• Added calculated properties for sequences: MW, Isoelectric point, Extinction coefficient, Theoretical absortion.

Biocorpora (clones)

  • When editing a clone sequence, it is now possible to automatically update the regions in the form before submitting the sequence.


  • Improved navigation between standard sequence lists and NGS experiments

Scaligner (NGS)

  • Enable sample processing from the web interface. Raw FASTA or FASQ files must be copied on the server. Then, the processing is fully managed from the web interface: CDR3 identification, clonotype identification, CDR3 search.
  • Users can select clonotype identification parameters, such as how many clonotypes are loaded in the view, the minimum number of reads per CDR3 and per clonotype, the number of example full-length sequences to import.
  • Sample clonotypes are stored in a file on the server to avoid the need to recalculate clonotypes every time analysis parameters are modified (e.g., increase the number of clonotypes loaded in the view, or search for a CDR3). Not all clonotypes are loaded in the database to optimize performance.
  • When a sample is reanalyzed, the result of the full-length sequences that had been previously aligned onto germlines is re-used to decrease analysis time.
  • Until version 3.25.7, only the top clonotypes were loaded in the view.
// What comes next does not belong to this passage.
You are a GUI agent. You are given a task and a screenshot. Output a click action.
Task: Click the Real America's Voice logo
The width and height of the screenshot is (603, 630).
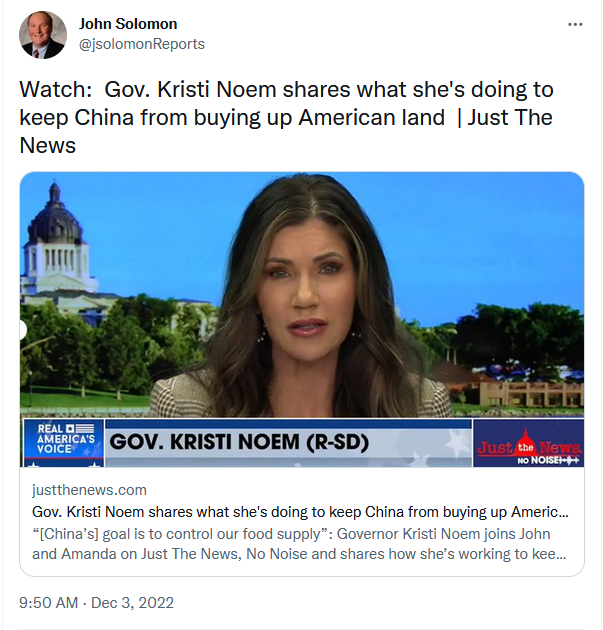coord(63,442)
It is now possible to add clonotypes containing an arbitrary CDR3 (CDR3 search).
  • Fixed the display of CDR3 occurrence in the cross sample analysis. Until version 3.25.7, CDR3 occurrence was loaded only for the CDR3 in the top clonotypes. If a CDR3 was not in the top clonotypes of all the samples, it was displayed as not found in those sample in which it was less represented. CDR3 statistics are now displayed for all the samples, and zero is displayed when the CDR3 was not found in a sample.